Responsáveis políticos e de segurança israelitas substituíram a expressão “migração voluntária” por “Plano de Livre Circulação” para designar os planos de relocalização de palestinianos da Faixa de Gaza, avançou o Canal 13 de Israel, numa tentativa de responder às preocupações internacionais sobre deslocações forçadas.
Citando fontes conhecedoras do processo, o Canal 13 revelou que foram dadas instruções a vários organismos, incluindo instituições de segurança e serviços de informação, para reapresentarem a iniciativa utilizando uma linguagem considerada “mais aceitável” a nível internacional.
As mesmas fontes afirmaram que os contactos com países envolvidos revelaram otimismo de que a mudança de terminologia pudesse contribuir para alterar as suas posições e relançar o plano, depois de anteriores tentativas sem sucesso.

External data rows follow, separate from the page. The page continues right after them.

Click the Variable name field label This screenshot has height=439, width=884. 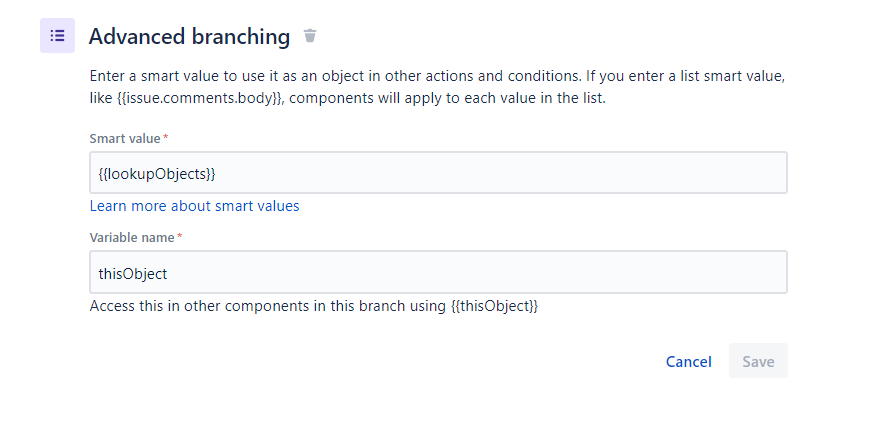point(131,238)
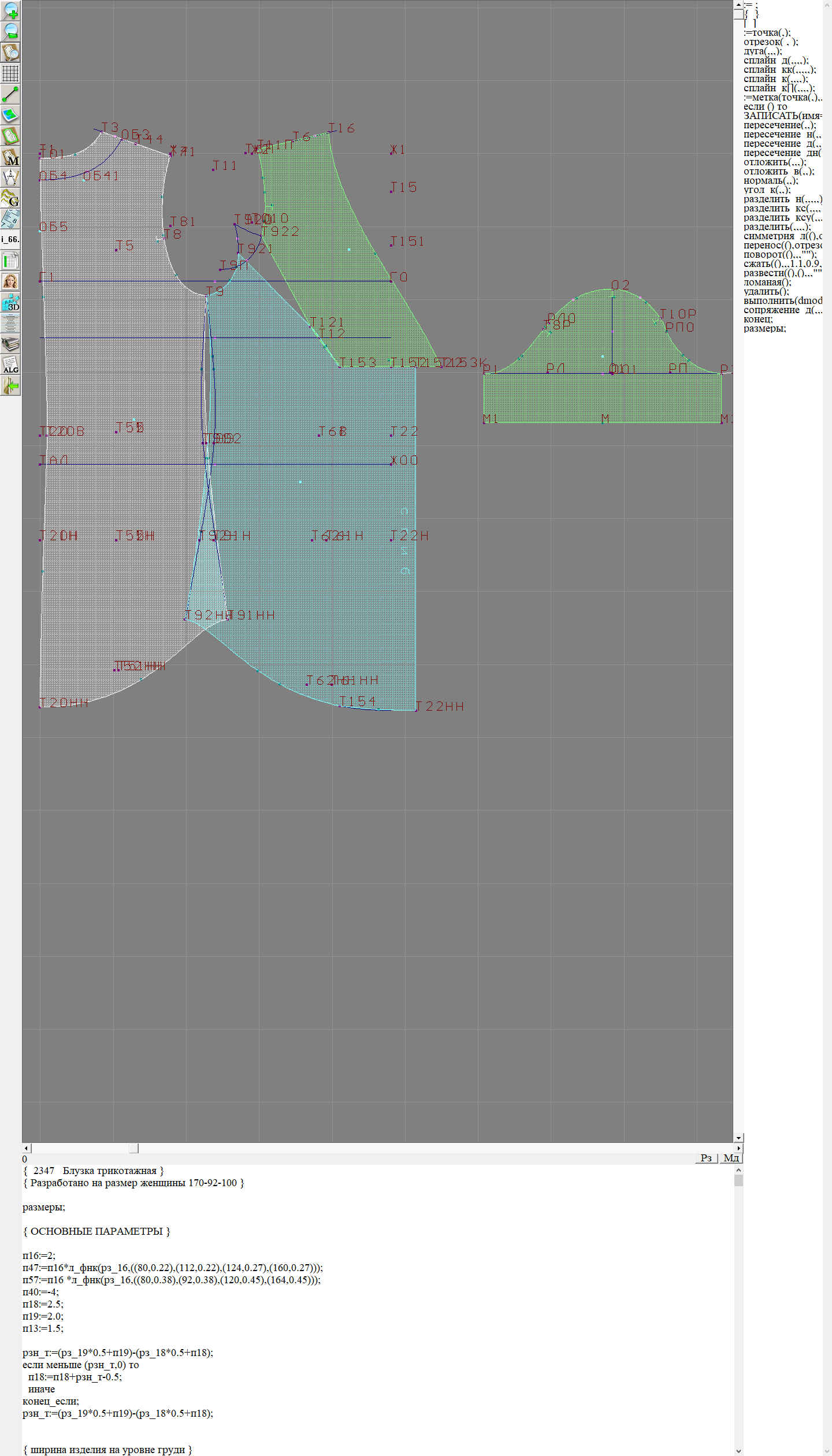
Task: Click the zoom out magnifier icon
Action: (10, 31)

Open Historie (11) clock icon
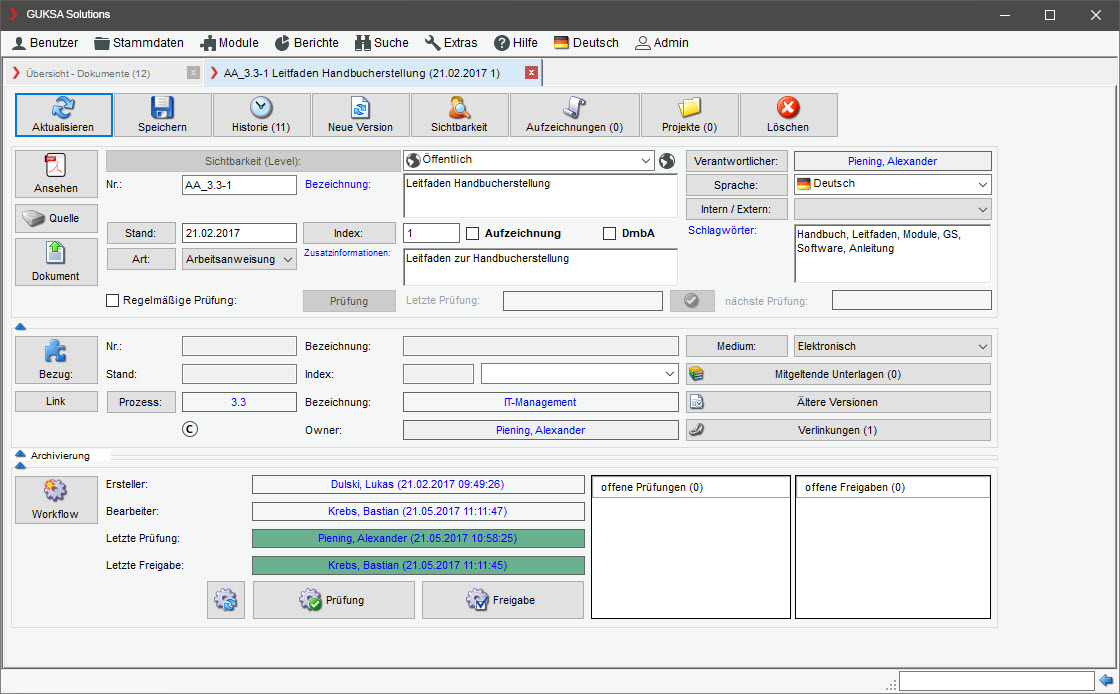pyautogui.click(x=261, y=108)
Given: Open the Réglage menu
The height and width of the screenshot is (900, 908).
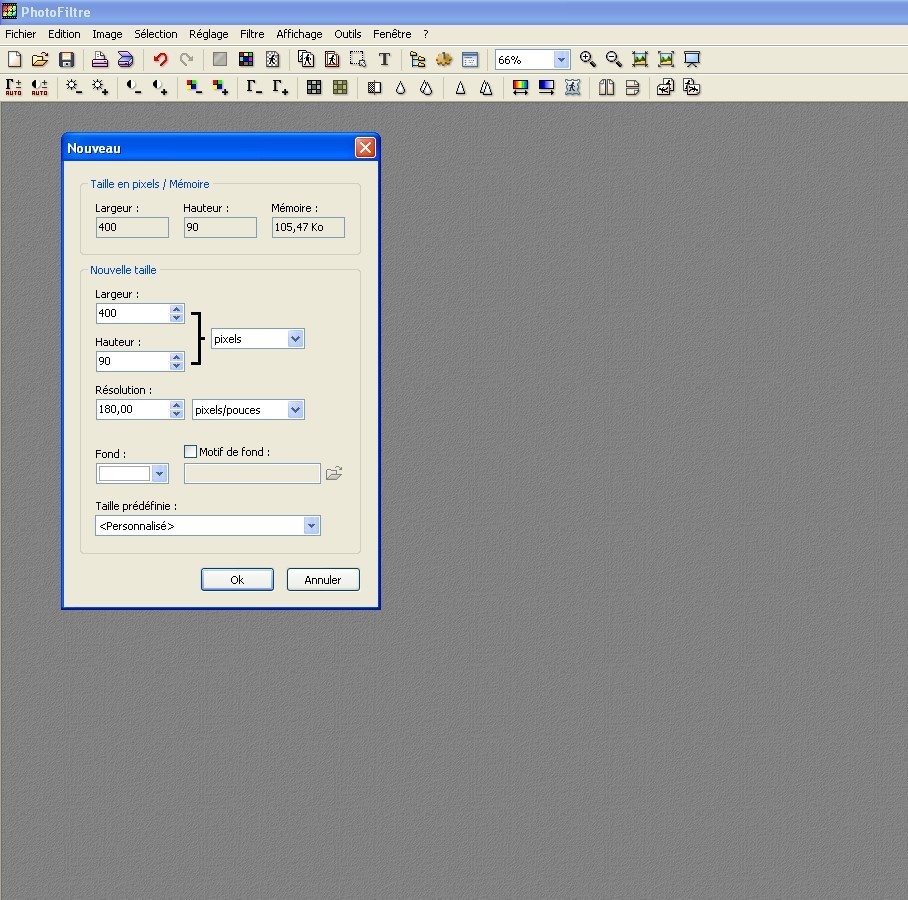Looking at the screenshot, I should (x=208, y=34).
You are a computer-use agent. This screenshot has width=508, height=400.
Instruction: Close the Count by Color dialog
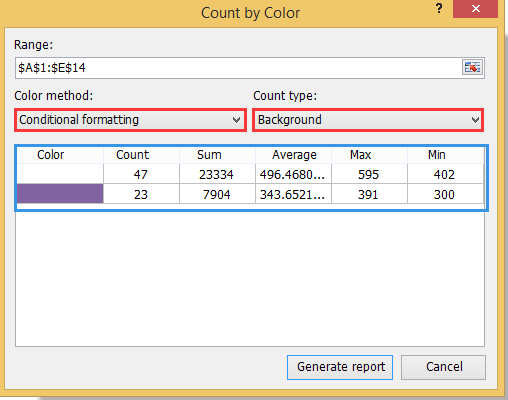475,9
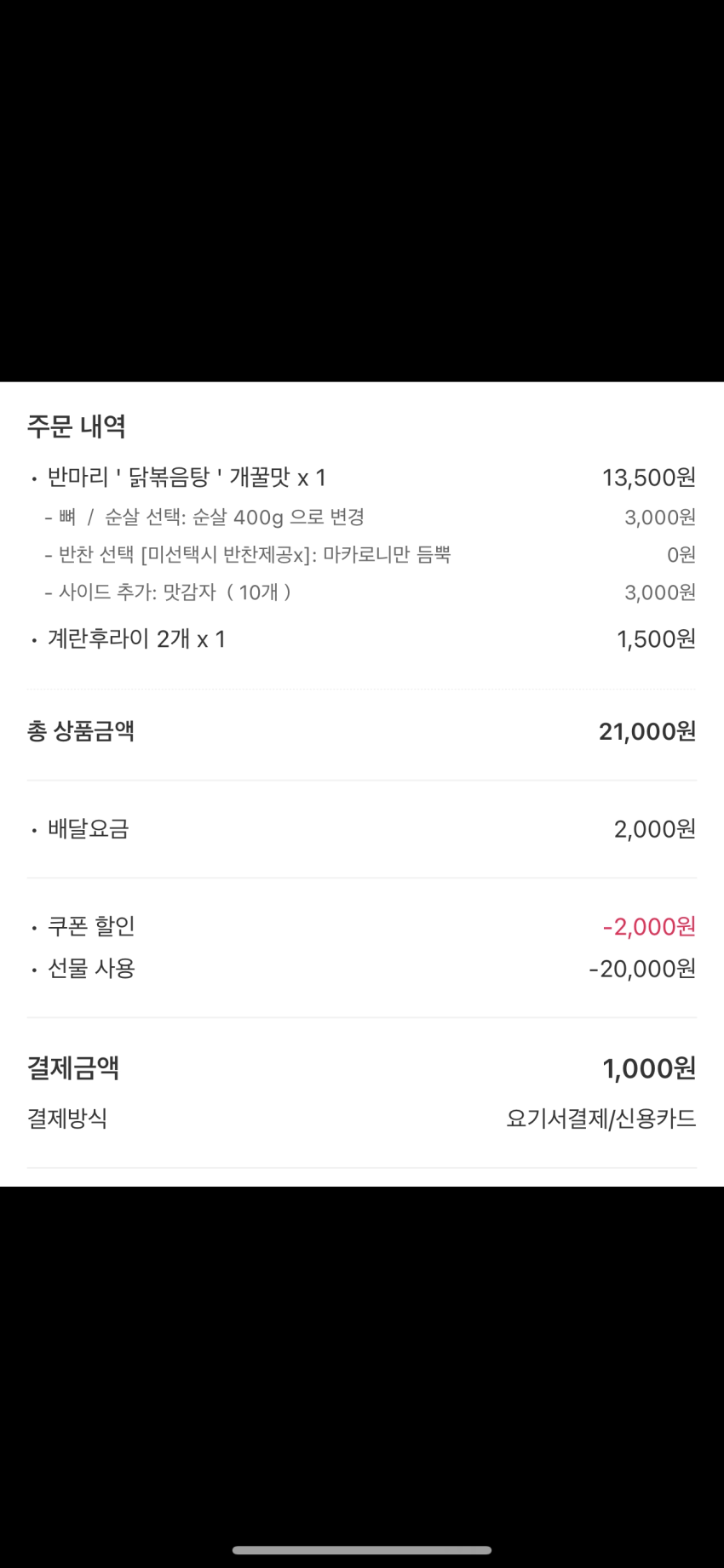This screenshot has width=724, height=1568.
Task: Select the 결제금액 label
Action: point(73,1067)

Um alto responsável israelita, que não foi identificado, reconheceu que o Hamas “continua a existir” em Gaza e afirmou que Israel pretende incentivar “o maior número possível de palestinianos em Gaza” a abandonar o território.
Genocídio de Israel
Em abril, o jornal israelita Haaretz noticiou que o Primeiro-Ministro Benjamin Netanyahu encarregou a sua conselheira para os assuntos internacionais, Caroline Glick, de promover planos para a relocalização de palestinianos, incluindo contactos com a Somalilândia e a República Democrática do Congo, embora essas diligências não tenham produzido resultados.

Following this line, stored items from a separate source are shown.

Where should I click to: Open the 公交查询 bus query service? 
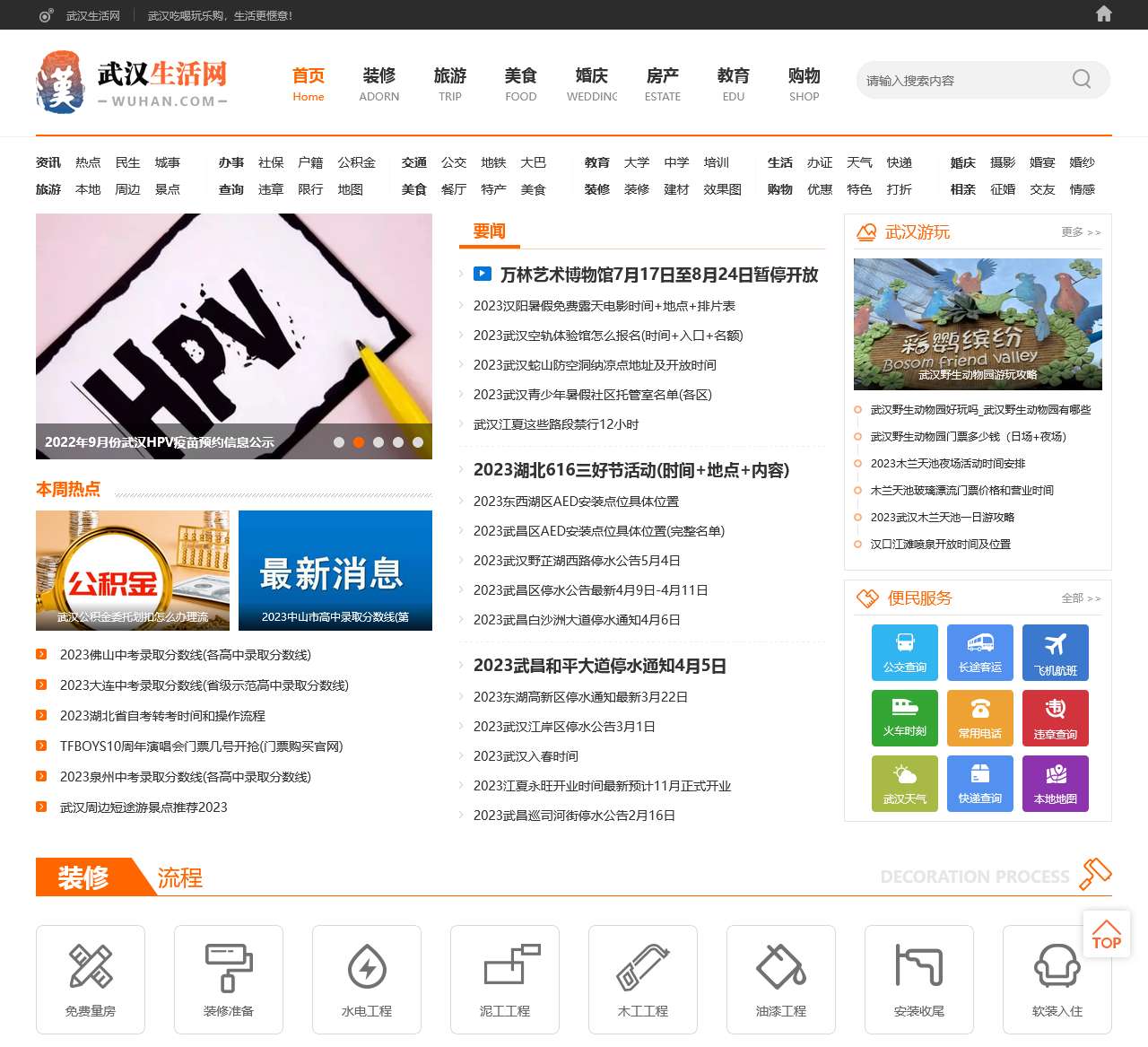click(904, 652)
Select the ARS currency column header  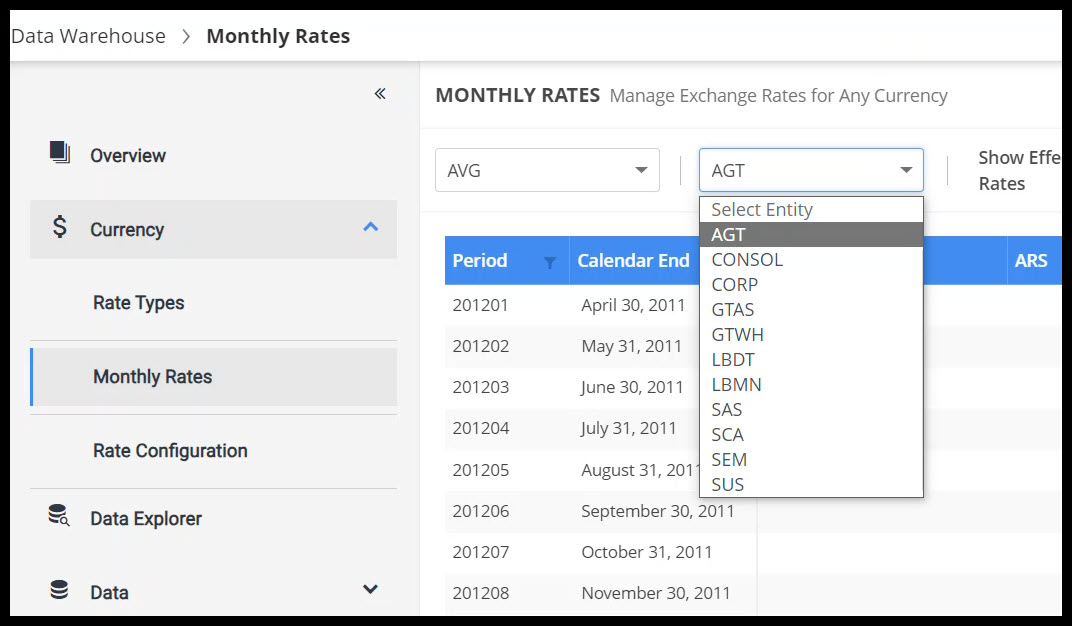pyautogui.click(x=1031, y=261)
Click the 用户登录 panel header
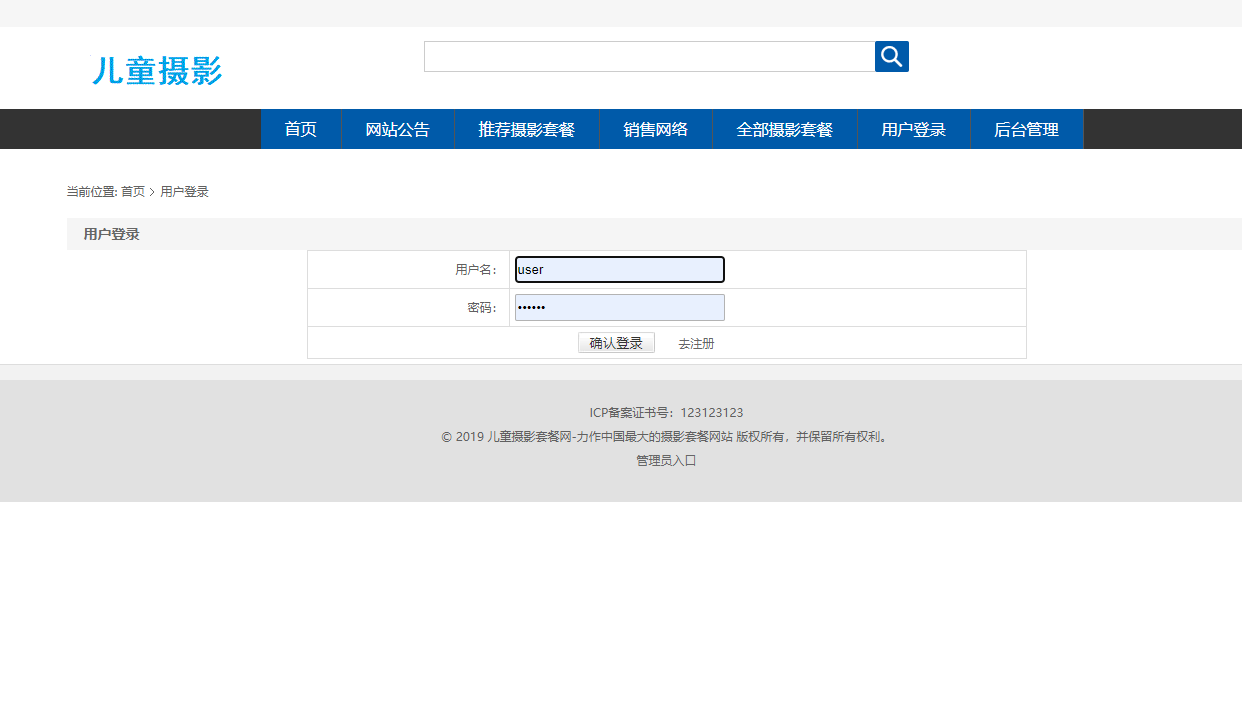 111,233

Já em dezembro de 2025, o Canal 12 informou que o aparelho de segurança apresentou ao Governo um plano para retirar palestinianos de Gaza por via terrestre, marítima e aérea, mas os contactos com vários países não conduziram a qualquer acordo.

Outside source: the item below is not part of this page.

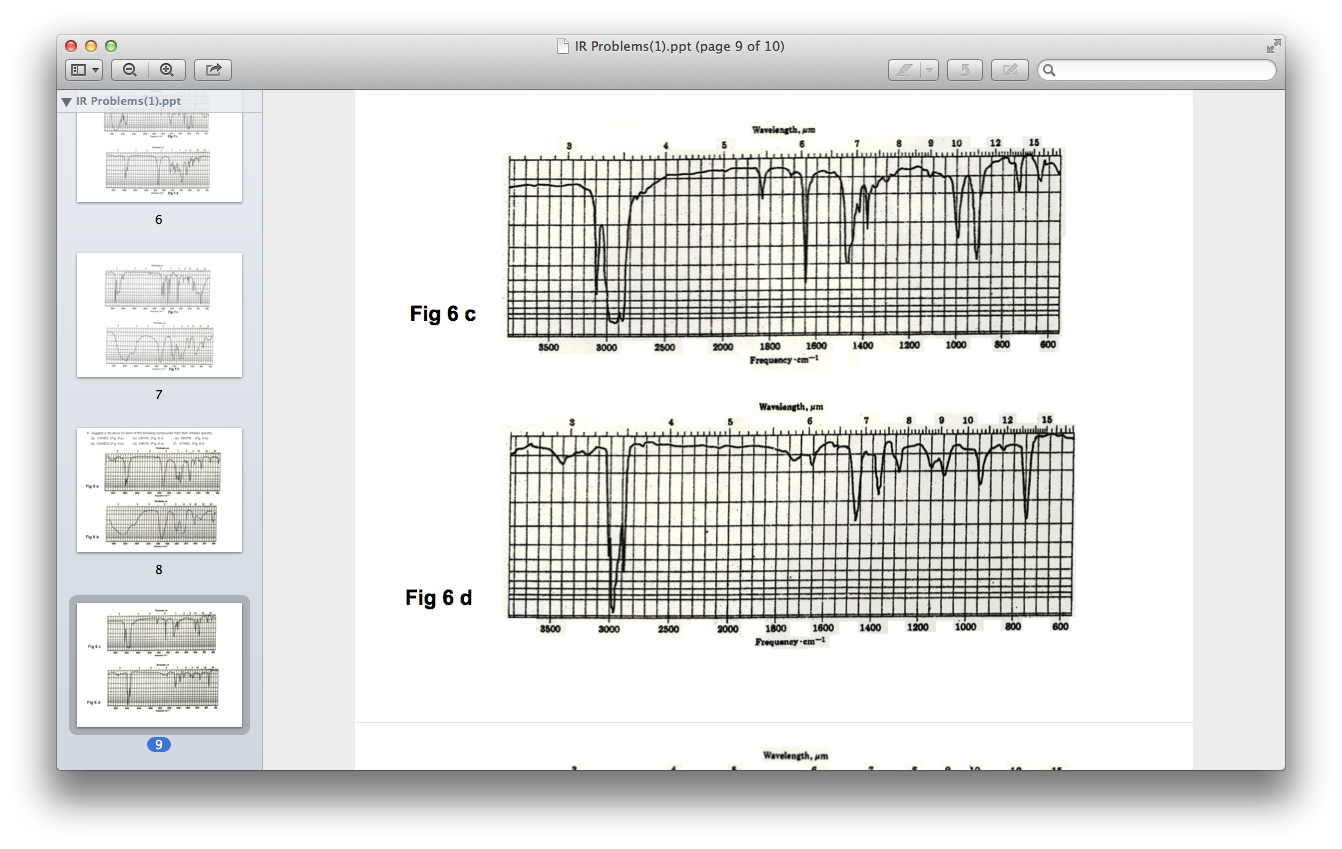
Task: Select the page 7 thumbnail
Action: click(x=158, y=315)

Israel tem apresentado repetidamente a deslocação de palestinianos sob o conceito de “migração voluntária”, enquanto a guerra em curso, a destruição generalizada e o bloqueio imposto à Faixa de Gaza têm suscitado repetidos alertas da Autoridade Palestiniana, do Hamas e de vários países árabes contra qualquer deslocação forçada.
Desde outubro de 2023, a ofensiva israelita em Gaza causou mais de 73 mil mortos, mais de 173 mil feridos e destruiu cerca de 90% das infraestruturas do enclave, segundo os números citados pela fonte.